**Short problem 1:**
Copy out, line for line and unchanged, the stretch of the listing from the line containing "Open the Cable Test tab" through the last line of the listing.

Begin Passage

11. The apparatus of claim 1, wherein electrical wiring of weight-on-bit/force sensors is sealed off from flow of said main exit flow fluid and wherein said wiring is routed to and connected to an electrical connector.
12. The apparatus of claim 1, wherein electrical wiring of torque sensors are sealed off from flow of said main exit fluid flow and wherein said wires are routed to and connected to an electrical connector.
13. The apparatus of claim 1, wherein said apparatus provides a flow path allowing flow of said pilot fluid through said pilot valve actuator assembly, channeling said pilot fluid toward said main valve resulting in operation of said pilot valve actuator assembly in a bi-directional axial direction.
14. The apparatus of claim 1, wherein differential pressure is maximized by using a flow cone wherein said flow cone resides above said main valve allowing for increasing velocity of said drilling fluid through said main valve orifice which increases a pressure differential and controllability of energy pulses created by opening and closing of said main valve by said pilot valve actuator assembly.

End Passage

**Short problem 2:**
Using the patent claims above, decide whether each statement agrees with them: (a) the electrical wiring of the torque sensors is sealed off from the main exit fluid flow; (b) the flow cone sits below the main valve; (c) the pilot valve actuator assembly operates in only one axial direction. Answer yes or no for each and quote the deciding words.

Begin Record set

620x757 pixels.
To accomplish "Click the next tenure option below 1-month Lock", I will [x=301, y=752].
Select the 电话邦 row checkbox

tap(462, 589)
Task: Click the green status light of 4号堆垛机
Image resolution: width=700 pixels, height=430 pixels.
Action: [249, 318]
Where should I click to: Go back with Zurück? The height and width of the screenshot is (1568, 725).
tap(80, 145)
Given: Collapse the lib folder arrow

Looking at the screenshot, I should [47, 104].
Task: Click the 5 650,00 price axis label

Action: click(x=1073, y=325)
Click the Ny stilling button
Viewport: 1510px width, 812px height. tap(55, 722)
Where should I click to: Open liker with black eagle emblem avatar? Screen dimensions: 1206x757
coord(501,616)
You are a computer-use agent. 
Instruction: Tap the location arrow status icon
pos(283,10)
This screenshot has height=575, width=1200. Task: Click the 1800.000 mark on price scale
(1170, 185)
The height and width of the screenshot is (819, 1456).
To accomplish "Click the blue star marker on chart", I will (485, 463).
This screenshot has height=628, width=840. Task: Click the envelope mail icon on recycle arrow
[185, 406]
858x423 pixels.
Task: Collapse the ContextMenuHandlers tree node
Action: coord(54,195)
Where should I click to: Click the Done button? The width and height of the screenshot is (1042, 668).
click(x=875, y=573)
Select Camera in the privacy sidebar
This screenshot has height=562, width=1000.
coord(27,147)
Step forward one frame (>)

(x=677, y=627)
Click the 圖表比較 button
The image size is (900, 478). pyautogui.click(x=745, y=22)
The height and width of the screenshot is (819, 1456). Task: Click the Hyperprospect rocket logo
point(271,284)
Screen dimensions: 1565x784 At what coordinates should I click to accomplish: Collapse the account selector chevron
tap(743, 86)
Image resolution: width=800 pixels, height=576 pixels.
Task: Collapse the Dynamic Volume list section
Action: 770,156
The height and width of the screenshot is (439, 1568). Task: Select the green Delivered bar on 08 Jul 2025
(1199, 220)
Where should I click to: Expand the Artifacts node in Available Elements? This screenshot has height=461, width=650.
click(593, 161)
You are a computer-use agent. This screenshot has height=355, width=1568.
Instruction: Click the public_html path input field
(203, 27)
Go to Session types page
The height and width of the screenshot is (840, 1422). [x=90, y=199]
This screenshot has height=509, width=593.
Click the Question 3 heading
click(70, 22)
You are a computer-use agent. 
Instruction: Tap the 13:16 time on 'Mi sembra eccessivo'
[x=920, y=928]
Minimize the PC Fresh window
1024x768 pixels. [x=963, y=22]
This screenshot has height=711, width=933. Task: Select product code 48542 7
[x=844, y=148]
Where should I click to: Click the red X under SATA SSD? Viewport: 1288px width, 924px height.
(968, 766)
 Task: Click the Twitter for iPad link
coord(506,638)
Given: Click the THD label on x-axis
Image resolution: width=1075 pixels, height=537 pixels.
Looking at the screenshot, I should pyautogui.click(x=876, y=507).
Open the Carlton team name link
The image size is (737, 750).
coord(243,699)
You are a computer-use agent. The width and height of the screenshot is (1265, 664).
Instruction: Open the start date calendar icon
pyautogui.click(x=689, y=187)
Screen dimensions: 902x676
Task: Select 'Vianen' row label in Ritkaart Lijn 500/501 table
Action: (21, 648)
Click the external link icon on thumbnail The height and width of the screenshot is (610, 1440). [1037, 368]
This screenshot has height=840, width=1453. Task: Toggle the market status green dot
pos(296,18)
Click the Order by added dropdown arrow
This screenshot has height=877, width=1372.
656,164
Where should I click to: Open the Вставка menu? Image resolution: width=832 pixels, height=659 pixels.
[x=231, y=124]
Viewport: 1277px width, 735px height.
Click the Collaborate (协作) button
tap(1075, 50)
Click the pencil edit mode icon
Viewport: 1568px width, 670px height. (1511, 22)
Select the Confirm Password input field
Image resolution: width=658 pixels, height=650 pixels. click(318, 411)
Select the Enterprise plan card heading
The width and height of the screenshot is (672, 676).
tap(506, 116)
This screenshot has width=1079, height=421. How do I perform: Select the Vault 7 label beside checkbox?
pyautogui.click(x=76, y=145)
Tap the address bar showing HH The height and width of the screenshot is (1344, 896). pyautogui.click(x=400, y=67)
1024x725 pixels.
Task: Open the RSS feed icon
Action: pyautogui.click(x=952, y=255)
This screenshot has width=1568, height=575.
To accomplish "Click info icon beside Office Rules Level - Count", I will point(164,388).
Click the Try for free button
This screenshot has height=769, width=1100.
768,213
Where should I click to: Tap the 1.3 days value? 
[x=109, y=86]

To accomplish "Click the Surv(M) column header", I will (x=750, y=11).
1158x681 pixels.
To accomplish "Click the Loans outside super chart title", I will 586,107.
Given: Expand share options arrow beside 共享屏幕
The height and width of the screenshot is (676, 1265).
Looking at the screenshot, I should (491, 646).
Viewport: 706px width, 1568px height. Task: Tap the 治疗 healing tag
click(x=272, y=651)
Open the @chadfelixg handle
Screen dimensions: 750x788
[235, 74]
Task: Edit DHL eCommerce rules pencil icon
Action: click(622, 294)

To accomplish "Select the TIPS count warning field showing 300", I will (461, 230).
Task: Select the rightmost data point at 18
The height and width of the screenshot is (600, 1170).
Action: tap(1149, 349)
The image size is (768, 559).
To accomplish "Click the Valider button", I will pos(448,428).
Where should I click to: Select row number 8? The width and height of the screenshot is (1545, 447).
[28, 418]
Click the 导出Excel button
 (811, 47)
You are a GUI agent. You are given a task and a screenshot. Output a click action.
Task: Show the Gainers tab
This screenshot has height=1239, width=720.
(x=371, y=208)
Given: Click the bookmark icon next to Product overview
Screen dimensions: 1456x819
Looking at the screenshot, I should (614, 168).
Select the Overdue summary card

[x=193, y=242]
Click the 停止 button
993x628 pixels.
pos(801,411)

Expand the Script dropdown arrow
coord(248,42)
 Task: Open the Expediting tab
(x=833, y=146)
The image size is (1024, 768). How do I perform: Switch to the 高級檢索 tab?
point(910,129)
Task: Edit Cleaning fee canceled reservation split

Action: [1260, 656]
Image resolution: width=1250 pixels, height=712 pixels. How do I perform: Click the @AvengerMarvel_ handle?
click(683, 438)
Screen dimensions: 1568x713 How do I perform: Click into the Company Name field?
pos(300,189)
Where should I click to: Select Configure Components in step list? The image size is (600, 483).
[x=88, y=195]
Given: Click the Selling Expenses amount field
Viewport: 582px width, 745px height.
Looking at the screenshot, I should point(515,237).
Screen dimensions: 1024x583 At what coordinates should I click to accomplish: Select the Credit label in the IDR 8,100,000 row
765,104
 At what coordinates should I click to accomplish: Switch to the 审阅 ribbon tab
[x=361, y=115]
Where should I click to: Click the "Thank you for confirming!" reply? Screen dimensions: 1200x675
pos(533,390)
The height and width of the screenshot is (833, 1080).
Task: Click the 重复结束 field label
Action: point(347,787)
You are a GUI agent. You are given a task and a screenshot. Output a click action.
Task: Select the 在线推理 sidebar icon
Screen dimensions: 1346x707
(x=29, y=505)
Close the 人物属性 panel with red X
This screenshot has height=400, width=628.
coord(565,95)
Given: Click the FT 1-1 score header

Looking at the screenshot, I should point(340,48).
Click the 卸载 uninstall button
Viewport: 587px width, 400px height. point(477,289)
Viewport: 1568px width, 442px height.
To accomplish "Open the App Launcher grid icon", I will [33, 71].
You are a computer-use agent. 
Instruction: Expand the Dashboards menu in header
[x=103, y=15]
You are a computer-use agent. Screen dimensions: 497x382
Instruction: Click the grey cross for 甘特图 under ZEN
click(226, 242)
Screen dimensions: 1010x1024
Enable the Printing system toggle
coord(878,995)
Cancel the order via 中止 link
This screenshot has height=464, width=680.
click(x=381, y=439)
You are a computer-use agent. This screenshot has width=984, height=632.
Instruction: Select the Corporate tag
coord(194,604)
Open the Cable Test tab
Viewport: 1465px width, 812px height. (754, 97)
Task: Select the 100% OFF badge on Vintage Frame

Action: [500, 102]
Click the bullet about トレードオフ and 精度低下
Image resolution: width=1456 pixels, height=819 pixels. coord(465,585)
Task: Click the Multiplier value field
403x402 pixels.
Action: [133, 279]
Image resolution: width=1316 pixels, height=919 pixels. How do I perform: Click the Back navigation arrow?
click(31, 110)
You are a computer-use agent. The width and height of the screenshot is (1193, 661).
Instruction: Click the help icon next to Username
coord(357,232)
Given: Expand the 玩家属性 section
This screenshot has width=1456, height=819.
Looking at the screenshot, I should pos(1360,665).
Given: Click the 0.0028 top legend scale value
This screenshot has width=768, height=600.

End Record set

**Task result 1:**
Open the Cable Test tab
Viewport: 1465px width, 812px height. (754, 97)
Task: Select the 100% OFF badge on Vintage Frame

Action: [500, 102]
Click the bullet about トレードオフ and 精度低下
Image resolution: width=1456 pixels, height=819 pixels. coord(465,585)
Task: Click the Multiplier value field
403x402 pixels.
Action: [133, 279]
Image resolution: width=1316 pixels, height=919 pixels. How do I perform: Click the Back navigation arrow?
click(31, 110)
You are a computer-use agent. The width and height of the screenshot is (1193, 661).
Instruction: Click the help icon next to Username
coord(357,232)
Given: Expand the 玩家属性 section
This screenshot has width=1456, height=819.
Looking at the screenshot, I should pos(1360,665).
Given: Click the 0.0028 top legend scale value
This screenshot has width=768, height=600.

**Task result 2:**
(a) Yes: "wherein electrical wiring of torque sensors are sealed off from flow of said main exit fluid flow"
(b) No: "said flow cone resides above said main valve"
(c) No: "operation of said pilot valve actuator assembly in a bi-directional axial direction"